Thermo acoustic have been known for over years but the use of this phenomenon to develop engines and pumps is fairly recent. Thermo acoustic refrigeration is one such phenomenon that uses high intensity sound waves in a pressurized gas tube to pump heat from one place to other to produce refrigeration effect. In this type of refrigeration all sorts of conventional refrigerants are eliminated and sound waves take their place. All we need is a loud speaker and an acoustically insulated tube. Also this system completely eliminates the need for lubricants and results in 40% less energy consumption. Thermo acoustic heat engines have the advantage of operating with inert gases and with little or no moving parts, making them highly efficient ideal candidate for environmentally-safe refrigeration with almost zero maintenance cost. Now we will look into a thermo acoustic refrigerator, its principle and functions.

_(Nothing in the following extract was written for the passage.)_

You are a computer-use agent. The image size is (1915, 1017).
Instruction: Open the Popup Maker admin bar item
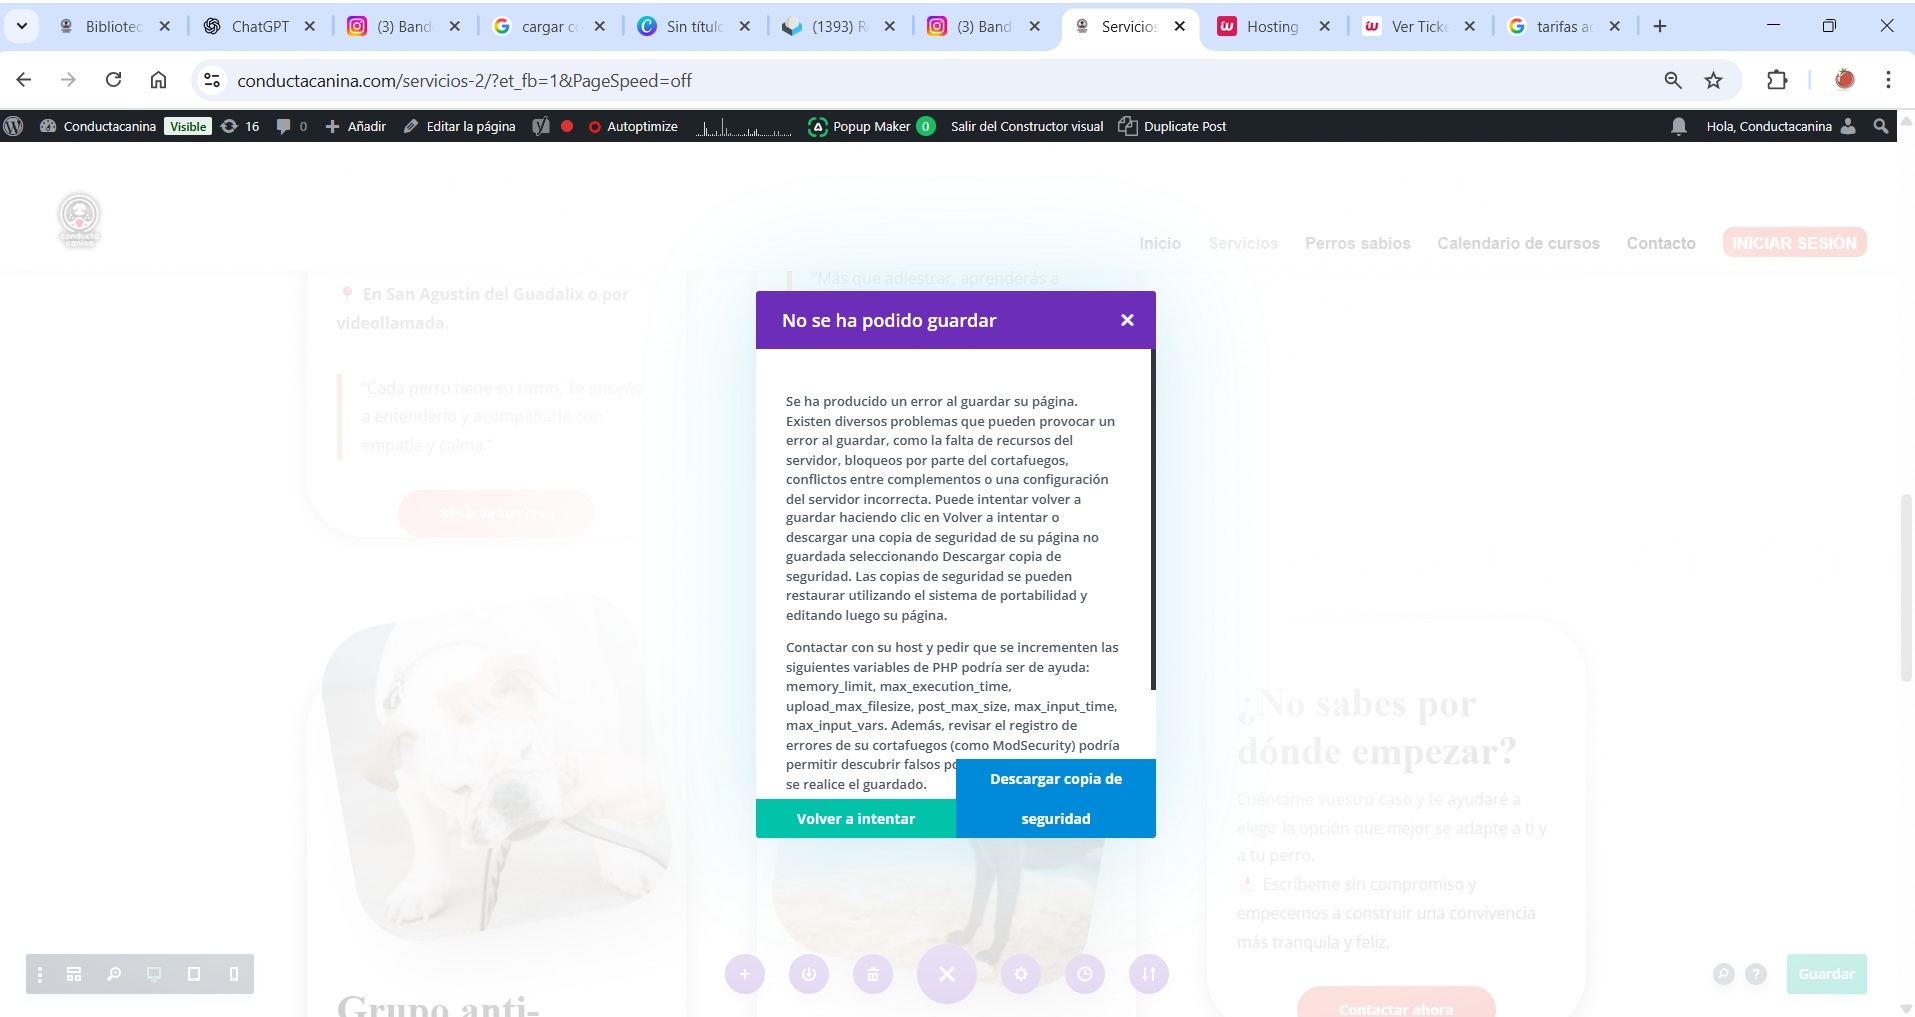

Thermoacoustic engines (sometimes called “TA engines”) are thermoacoustic devices which use high-amplitude sound waves to pump heat from one place to another, or conversely use a heat difference to induce high-amplitude sound waves. In general, thermoacoustic engines can be divided into standing wave and travelling wave devices. These two types of thermoacoustics devices can again be divided into two thermodynamic classes, a prime mover (or simply heat engine), and a heat pump. The prime mover creates work using heat, whereas a heat pump creates or moves heat using work. Compared to vapor refrigerators, thermoacoustic refrigerators have no ozone-depleting or toxic coolant and few or no moving parts therefore require no dynamic sealing or lubrication.
Construction Of Device:
A thermoacoustic device basically consists of heat exchangers, a resonator, and a stack (on standing wave devices) or regenerator (on travelling wave devices). Depending on the type of engine a driver or loudspeaker might be used as well to generate sound waves.
Consider a tube closed at both ends. Interference can occur between two waves traveling in opposite directions at certain frequencies. The interference causes resonance creating a standing wave. Resonance only occurs at certain frequencies called resonance frequencies, and these are mainly determined by the length of the resonator.
The stack is a part consisting of small parallel channels. When the stack is placed at a certain location in the resonator, while having a standing wave in the resonator, a temperature difference can be measured across the stack. By placing heat exchangers at each side of the stack, heat can be moved. The opposite is possible as well, by creating a temperature difference across the stack, a sound wave can be induced. The first example is a simple heat pump, while the second is a prime mover.